**EXERCISE INSTRUCTIONS**. Every word of the listing must be returned. Retype it exactly.
*** Opening of THE RECORDS ***
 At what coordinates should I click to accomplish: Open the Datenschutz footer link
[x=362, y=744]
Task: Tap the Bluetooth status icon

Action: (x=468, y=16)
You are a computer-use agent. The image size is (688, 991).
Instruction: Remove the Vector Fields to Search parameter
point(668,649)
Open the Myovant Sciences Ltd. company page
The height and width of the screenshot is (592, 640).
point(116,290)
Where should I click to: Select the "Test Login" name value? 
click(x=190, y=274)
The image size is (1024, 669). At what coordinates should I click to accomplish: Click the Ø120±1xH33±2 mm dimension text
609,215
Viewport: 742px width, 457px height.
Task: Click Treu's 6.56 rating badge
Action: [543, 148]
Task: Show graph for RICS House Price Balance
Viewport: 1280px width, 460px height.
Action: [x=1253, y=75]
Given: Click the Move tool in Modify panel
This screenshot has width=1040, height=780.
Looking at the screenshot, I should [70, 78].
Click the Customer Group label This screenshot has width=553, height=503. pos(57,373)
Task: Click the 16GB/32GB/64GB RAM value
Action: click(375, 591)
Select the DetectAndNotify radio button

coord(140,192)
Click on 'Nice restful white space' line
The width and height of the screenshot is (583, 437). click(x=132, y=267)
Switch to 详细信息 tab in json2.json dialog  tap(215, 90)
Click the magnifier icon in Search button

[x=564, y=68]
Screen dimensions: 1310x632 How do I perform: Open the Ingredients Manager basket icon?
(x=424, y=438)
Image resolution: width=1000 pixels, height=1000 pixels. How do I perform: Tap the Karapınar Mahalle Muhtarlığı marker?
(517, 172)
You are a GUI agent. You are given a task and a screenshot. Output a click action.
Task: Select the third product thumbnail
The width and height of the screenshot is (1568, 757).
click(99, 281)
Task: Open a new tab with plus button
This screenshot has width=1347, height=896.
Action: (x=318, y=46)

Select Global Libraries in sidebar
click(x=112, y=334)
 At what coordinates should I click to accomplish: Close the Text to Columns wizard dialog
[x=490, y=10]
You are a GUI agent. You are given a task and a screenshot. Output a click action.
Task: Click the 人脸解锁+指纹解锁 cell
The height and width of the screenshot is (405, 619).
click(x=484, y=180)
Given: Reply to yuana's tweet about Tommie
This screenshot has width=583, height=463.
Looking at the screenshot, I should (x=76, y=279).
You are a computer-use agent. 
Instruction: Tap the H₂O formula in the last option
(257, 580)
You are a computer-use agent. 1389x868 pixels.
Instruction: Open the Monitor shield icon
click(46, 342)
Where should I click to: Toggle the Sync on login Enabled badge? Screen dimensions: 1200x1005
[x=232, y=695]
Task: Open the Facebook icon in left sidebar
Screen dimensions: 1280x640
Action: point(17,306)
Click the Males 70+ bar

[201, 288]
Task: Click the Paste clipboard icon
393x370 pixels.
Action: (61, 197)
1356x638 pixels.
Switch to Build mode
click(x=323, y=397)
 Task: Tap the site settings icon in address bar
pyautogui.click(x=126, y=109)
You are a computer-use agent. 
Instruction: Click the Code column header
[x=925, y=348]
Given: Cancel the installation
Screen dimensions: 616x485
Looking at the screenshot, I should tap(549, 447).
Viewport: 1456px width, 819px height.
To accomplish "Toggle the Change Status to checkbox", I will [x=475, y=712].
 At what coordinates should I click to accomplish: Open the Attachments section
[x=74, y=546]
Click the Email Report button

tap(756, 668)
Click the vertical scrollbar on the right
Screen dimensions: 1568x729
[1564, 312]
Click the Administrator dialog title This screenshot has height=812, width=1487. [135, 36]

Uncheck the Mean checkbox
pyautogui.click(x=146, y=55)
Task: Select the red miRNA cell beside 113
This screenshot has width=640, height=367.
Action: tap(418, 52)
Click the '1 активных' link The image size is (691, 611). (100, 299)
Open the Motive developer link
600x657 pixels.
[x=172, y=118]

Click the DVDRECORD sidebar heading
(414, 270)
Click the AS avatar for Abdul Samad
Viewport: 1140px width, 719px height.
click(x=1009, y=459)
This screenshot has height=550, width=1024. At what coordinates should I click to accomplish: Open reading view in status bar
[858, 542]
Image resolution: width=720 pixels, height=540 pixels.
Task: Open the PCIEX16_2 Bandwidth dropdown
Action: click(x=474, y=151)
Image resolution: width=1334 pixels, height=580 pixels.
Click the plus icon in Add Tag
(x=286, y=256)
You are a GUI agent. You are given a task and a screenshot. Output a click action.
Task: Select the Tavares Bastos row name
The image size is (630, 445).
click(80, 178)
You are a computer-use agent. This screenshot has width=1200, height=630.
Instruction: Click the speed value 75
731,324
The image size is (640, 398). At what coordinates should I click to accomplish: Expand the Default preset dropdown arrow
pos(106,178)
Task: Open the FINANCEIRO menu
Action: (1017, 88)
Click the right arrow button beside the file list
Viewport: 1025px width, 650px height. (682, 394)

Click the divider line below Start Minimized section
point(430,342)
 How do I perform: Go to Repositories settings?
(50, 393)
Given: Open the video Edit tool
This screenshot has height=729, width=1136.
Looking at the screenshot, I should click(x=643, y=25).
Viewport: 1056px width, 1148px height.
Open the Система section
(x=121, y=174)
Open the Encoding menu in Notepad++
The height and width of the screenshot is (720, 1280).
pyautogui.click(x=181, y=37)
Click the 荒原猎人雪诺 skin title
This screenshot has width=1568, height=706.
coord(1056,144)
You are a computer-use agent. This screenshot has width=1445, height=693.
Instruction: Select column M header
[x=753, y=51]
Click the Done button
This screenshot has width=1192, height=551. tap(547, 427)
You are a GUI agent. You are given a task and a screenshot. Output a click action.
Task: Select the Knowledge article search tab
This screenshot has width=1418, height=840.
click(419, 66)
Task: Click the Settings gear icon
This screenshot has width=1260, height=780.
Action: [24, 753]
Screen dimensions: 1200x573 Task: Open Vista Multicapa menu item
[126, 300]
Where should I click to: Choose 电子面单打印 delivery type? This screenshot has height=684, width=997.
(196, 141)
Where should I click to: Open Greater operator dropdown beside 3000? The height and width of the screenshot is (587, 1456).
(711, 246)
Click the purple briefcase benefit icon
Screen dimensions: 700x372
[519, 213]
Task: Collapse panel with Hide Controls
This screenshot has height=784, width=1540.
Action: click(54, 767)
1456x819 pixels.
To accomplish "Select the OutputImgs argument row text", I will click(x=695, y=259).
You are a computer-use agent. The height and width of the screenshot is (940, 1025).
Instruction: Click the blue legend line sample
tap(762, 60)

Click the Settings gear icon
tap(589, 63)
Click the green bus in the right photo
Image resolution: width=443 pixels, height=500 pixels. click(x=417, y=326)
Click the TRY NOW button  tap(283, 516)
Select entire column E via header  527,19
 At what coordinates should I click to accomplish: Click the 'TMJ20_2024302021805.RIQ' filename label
*** Close of THE RECORDS ***
**FINISHED TASK**.
 At what coordinates should I click to accomplish: Open the Datenschutz footer link
[x=362, y=744]
Task: Tap the Bluetooth status icon

Action: (x=468, y=16)
You are a computer-use agent. The image size is (688, 991).
Instruction: Remove the Vector Fields to Search parameter
point(668,649)
Open the Myovant Sciences Ltd. company page
The height and width of the screenshot is (592, 640).
point(116,290)
Where should I click to: Select the "Test Login" name value? 
click(x=190, y=274)
The image size is (1024, 669). At what coordinates should I click to accomplish: Click the Ø120±1xH33±2 mm dimension text
609,215
Viewport: 742px width, 457px height.
Task: Click Treu's 6.56 rating badge
Action: [543, 148]
Task: Show graph for RICS House Price Balance
Viewport: 1280px width, 460px height.
Action: [x=1253, y=75]
Given: Click the Move tool in Modify panel
This screenshot has width=1040, height=780.
Looking at the screenshot, I should [70, 78].
Click the Customer Group label This screenshot has width=553, height=503. pos(57,373)
Task: Click the 16GB/32GB/64GB RAM value
Action: click(375, 591)
Select the DetectAndNotify radio button

coord(140,192)
Click on 'Nice restful white space' line
The width and height of the screenshot is (583, 437). click(x=132, y=267)
Switch to 详细信息 tab in json2.json dialog  tap(215, 90)
Click the magnifier icon in Search button

[x=564, y=68]
Screen dimensions: 1310x632 How do I perform: Open the Ingredients Manager basket icon?
(x=424, y=438)
Image resolution: width=1000 pixels, height=1000 pixels. How do I perform: Tap the Karapınar Mahalle Muhtarlığı marker?
(517, 172)
You are a GUI agent. You are given a task and a screenshot. Output a click action.
Task: Select the third product thumbnail
The width and height of the screenshot is (1568, 757).
click(99, 281)
Task: Open a new tab with plus button
This screenshot has width=1347, height=896.
Action: (x=318, y=46)

Select Global Libraries in sidebar
click(x=112, y=334)
 At what coordinates should I click to accomplish: Close the Text to Columns wizard dialog
[x=490, y=10]
You are a GUI agent. You are given a task and a screenshot. Output a click action.
Task: Click the 人脸解锁+指纹解锁 cell
The height and width of the screenshot is (405, 619).
click(x=484, y=180)
Given: Reply to yuana's tweet about Tommie
This screenshot has width=583, height=463.
Looking at the screenshot, I should (x=76, y=279).
You are a computer-use agent. 
Instruction: Tap the H₂O formula in the last option
(257, 580)
You are a computer-use agent. 1389x868 pixels.
Instruction: Open the Monitor shield icon
click(46, 342)
Where should I click to: Toggle the Sync on login Enabled badge? Screen dimensions: 1200x1005
[x=232, y=695]
Task: Open the Facebook icon in left sidebar
Screen dimensions: 1280x640
Action: point(17,306)
Click the Males 70+ bar

[201, 288]
Task: Click the Paste clipboard icon
393x370 pixels.
Action: (61, 197)
1356x638 pixels.
Switch to Build mode
click(x=323, y=397)
 Task: Tap the site settings icon in address bar
pyautogui.click(x=126, y=109)
You are a computer-use agent. 
Instruction: Click the Code column header
[x=925, y=348]
Given: Cancel the installation
Screen dimensions: 616x485
Looking at the screenshot, I should tap(549, 447).
Viewport: 1456px width, 819px height.
To accomplish "Toggle the Change Status to checkbox", I will [x=475, y=712].
 At what coordinates should I click to accomplish: Open the Attachments section
[x=74, y=546]
Click the Email Report button

tap(756, 668)
Click the vertical scrollbar on the right
Screen dimensions: 1568x729
[1564, 312]
Click the Administrator dialog title This screenshot has height=812, width=1487. [135, 36]

Uncheck the Mean checkbox
pyautogui.click(x=146, y=55)
Task: Select the red miRNA cell beside 113
This screenshot has width=640, height=367.
Action: tap(418, 52)
Click the '1 активных' link The image size is (691, 611). (100, 299)
Open the Motive developer link
600x657 pixels.
[x=172, y=118]

Click the DVDRECORD sidebar heading
(414, 270)
Click the AS avatar for Abdul Samad
Viewport: 1140px width, 719px height.
click(x=1009, y=459)
This screenshot has height=550, width=1024. At what coordinates should I click to accomplish: Open reading view in status bar
[858, 542]
Image resolution: width=720 pixels, height=540 pixels.
Task: Open the PCIEX16_2 Bandwidth dropdown
Action: click(x=474, y=151)
Image resolution: width=1334 pixels, height=580 pixels.
Click the plus icon in Add Tag
(x=286, y=256)
You are a GUI agent. You are given a task and a screenshot. Output a click action.
Task: Select the Tavares Bastos row name
The image size is (630, 445).
click(80, 178)
You are a computer-use agent. This screenshot has width=1200, height=630.
Instruction: Click the speed value 75
731,324
The image size is (640, 398). At what coordinates should I click to accomplish: Expand the Default preset dropdown arrow
pos(106,178)
Task: Open the FINANCEIRO menu
Action: (1017, 88)
Click the right arrow button beside the file list
Viewport: 1025px width, 650px height. (682, 394)

Click the divider line below Start Minimized section
point(430,342)
 How do I perform: Go to Repositories settings?
(50, 393)
Given: Open the video Edit tool
This screenshot has height=729, width=1136.
Looking at the screenshot, I should click(x=643, y=25).
Viewport: 1056px width, 1148px height.
Open the Система section
(x=121, y=174)
Open the Encoding menu in Notepad++
The height and width of the screenshot is (720, 1280).
pyautogui.click(x=181, y=37)
Click the 荒原猎人雪诺 skin title
This screenshot has width=1568, height=706.
coord(1056,144)
You are a computer-use agent. This screenshot has width=1445, height=693.
Instruction: Select column M header
[x=753, y=51]
Click the Done button
This screenshot has width=1192, height=551. tap(547, 427)
You are a GUI agent. You are given a task and a screenshot. Output a click action.
Task: Select the Knowledge article search tab
This screenshot has width=1418, height=840.
click(419, 66)
Task: Click the Settings gear icon
This screenshot has width=1260, height=780.
Action: [24, 753]
Screen dimensions: 1200x573 Task: Open Vista Multicapa menu item
[126, 300]
Where should I click to: Choose 电子面单打印 delivery type? This screenshot has height=684, width=997.
(196, 141)
Where should I click to: Open Greater operator dropdown beside 3000? The height and width of the screenshot is (587, 1456).
(711, 246)
Click the purple briefcase benefit icon
Screen dimensions: 700x372
[519, 213]
Task: Collapse panel with Hide Controls
This screenshot has height=784, width=1540.
Action: click(54, 767)
1456x819 pixels.
To accomplish "Select the OutputImgs argument row text", I will click(x=695, y=259).
You are a computer-use agent. The height and width of the screenshot is (940, 1025).
Instruction: Click the blue legend line sample
tap(762, 60)

Click the Settings gear icon
tap(589, 63)
Click the green bus in the right photo
Image resolution: width=443 pixels, height=500 pixels. click(x=417, y=326)
Click the TRY NOW button  tap(283, 516)
Select entire column E via header  527,19
 At what coordinates should I click to accomplish: Click the 'TMJ20_2024302021805.RIQ' filename label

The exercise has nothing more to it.